I got the eye of the tiger, a fighter, dancing through the fire
'cause I am a champion and you're gonna hear me roar 
louder, louder than a lion 
'cause I am a champion and you're gonna hear me roar 
He didn't dance.  But he did run around with the other dudes, get a green Fauxhawk, and pose for a picture with his new favorite gal pal, Ms. Perry.

Is that a smirk I detect?  Yes, I believe it is.

So, I just need to make peace with the fact that he's 3 1/2 going on 15, is that it?

Hope your leopard bikini makes you some new friends today.

Talk soon,
Heather

Thursday, January 2, 2014

things that are OVER

Well, 2013 is over.

Bye bye, 2013.  You were a tricky one.  

I've got some pretty big plans for 2014.  I'm not going to bore you with them or turn them into a blog feature.  Suffice it to say that having a healthy baby in April is my most significant goal for 2014, and the rest are pretty cool, too. 

Over the weekend (not really a weekend, but isn't it weird when New Years is in the middle of the week?), Jack informed us of some things that are over in his world.

(Context:  Jack's favorite color has been yellow for like a year.  When he's serious about something, you'd better be, too.  We've been in his Yellow Phase, wholeheartedly, for so long that apparently,  I was taking it for granted.)

Jack:     Yellow is OVER.  I like white now.

Me:       Really?  White is your favorite color now?

Jack:    Yes.  Yellow is OVER.

Me:      OK...

I had barely had time to wonder how long the White Phase would last, or how on earth it would work, since white is not any mom's choice when an almost four year old is involved.  Just as soon as it started, it ended.

We were at the car wash.

Jack LOATHES the drive through car wash.  Despite this, I selfishly take him with me through said car wash pretty regularly.  We talk about the water and the soap, we sing songs, we try all sorts of things to make it less scary.  But when Jack and I are out running errands, I don't tend to forego something that I really need to do because he doesn't want to do it.  I guess I'm a hard ass, I don't know.
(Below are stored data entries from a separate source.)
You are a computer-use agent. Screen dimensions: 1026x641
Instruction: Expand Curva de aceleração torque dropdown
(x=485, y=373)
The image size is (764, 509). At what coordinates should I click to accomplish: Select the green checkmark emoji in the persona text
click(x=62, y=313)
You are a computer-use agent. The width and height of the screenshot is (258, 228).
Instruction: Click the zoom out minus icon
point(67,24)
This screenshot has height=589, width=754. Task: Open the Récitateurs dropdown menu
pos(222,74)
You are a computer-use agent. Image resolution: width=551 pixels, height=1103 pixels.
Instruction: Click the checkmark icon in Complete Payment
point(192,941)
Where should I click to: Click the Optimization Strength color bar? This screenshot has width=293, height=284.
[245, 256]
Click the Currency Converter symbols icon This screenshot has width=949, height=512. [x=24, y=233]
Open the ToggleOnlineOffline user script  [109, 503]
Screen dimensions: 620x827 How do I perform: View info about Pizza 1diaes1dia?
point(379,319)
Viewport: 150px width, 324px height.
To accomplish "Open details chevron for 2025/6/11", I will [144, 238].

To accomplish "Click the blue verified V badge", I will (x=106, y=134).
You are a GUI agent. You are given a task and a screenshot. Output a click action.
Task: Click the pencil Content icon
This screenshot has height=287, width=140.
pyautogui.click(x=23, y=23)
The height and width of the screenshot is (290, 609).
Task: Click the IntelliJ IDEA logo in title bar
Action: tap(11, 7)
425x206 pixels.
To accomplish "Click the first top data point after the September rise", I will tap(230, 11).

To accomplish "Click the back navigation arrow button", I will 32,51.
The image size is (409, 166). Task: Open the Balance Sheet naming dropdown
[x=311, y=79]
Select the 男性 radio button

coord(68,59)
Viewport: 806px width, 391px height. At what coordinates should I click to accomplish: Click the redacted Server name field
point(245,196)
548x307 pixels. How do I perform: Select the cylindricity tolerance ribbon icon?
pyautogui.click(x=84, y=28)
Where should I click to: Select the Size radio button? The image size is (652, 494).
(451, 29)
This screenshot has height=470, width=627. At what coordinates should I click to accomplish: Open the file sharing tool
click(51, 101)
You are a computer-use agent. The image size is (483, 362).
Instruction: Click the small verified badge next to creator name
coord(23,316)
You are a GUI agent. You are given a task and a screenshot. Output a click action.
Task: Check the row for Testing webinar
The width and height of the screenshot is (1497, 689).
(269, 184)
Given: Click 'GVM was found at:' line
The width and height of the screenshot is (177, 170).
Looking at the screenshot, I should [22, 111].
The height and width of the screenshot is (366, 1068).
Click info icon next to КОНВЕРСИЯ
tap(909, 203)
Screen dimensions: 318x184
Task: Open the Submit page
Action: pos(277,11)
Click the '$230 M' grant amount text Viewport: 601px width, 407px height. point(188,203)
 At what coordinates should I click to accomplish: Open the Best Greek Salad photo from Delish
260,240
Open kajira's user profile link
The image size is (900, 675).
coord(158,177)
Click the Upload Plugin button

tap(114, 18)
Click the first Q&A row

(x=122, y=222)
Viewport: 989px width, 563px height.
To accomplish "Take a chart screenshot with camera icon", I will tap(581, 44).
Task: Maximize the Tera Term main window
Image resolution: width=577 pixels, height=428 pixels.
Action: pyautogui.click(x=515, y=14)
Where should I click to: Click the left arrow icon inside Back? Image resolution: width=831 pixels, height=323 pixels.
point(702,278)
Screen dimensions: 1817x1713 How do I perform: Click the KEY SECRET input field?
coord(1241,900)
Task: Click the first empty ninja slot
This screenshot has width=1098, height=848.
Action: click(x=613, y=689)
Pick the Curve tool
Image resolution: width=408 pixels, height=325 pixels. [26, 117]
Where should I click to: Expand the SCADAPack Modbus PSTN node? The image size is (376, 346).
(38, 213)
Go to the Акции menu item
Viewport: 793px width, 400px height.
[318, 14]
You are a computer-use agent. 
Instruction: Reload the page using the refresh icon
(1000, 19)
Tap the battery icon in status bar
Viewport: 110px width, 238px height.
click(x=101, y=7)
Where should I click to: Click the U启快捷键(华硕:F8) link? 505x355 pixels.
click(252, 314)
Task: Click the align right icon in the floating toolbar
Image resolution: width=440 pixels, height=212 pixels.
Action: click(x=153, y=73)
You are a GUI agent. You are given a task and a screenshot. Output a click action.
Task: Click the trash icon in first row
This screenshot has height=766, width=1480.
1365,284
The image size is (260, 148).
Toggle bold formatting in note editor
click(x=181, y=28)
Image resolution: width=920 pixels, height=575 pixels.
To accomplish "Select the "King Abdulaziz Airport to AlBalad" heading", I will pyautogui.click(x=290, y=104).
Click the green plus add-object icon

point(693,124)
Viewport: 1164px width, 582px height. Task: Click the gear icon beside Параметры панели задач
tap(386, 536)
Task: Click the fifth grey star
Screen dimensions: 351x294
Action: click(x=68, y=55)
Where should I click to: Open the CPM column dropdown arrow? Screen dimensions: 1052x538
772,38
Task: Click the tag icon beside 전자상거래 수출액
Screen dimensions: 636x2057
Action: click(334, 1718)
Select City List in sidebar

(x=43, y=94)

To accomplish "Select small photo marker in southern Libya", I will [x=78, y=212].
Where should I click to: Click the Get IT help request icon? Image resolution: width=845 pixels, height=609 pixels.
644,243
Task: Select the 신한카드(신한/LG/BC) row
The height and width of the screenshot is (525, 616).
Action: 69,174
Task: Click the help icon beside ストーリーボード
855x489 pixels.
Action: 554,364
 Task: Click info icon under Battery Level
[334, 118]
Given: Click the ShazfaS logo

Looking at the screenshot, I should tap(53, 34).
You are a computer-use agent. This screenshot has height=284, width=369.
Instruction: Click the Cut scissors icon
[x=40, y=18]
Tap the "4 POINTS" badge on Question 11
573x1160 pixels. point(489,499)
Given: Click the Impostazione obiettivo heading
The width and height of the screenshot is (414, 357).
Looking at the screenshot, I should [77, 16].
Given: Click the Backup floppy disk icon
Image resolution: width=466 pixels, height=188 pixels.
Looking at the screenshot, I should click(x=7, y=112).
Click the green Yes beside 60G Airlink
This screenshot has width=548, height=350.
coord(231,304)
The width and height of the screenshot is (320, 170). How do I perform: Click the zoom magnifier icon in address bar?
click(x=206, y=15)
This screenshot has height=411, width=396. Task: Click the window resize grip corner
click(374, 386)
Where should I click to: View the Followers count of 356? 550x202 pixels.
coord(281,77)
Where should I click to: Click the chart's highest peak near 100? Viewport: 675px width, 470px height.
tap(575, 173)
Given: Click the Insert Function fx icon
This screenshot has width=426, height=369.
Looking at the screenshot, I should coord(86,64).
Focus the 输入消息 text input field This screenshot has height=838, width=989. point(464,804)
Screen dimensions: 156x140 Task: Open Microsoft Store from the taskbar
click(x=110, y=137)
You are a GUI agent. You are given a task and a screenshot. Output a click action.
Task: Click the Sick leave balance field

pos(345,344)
Anyway, we went to the fancy car wash this time, which Jack loves.  He loves it because he doesn't have to sit in the car and be scared.  He likes it because they have free popcorn and benches where you can sit and watch the cars go through.  To him, there is no comparison.  Even I have to admit, the fancy car wash is pretty delightful.

So, there we were, having our snacks, when a very nice and fancy black Mercedes sedan comes cruising through the washing line.

Jack:     THAT CAR IS MY FAVORITE COLOR!

Me:       Huh?

Jack:     (in a rushed voice) Yellow is over.  White is over, too.  My new favorite is BLACK AND THAT CAR IS BLACK AND THATS MY FAVORITE COLOR!!!

Me:     Oh!  OK.  Cool.  (I mean, what are you going to say?)

It's too early for him to be entering his Goth phase.  Right?


Yes.  Perrier (which he chose) and khakis do not a Goth phase make.  OK.

Oh, also, he informed us that apples are OVER.  He likes grapes now.

Hope you make up your mind about what's over for you and joyfully embrace something new.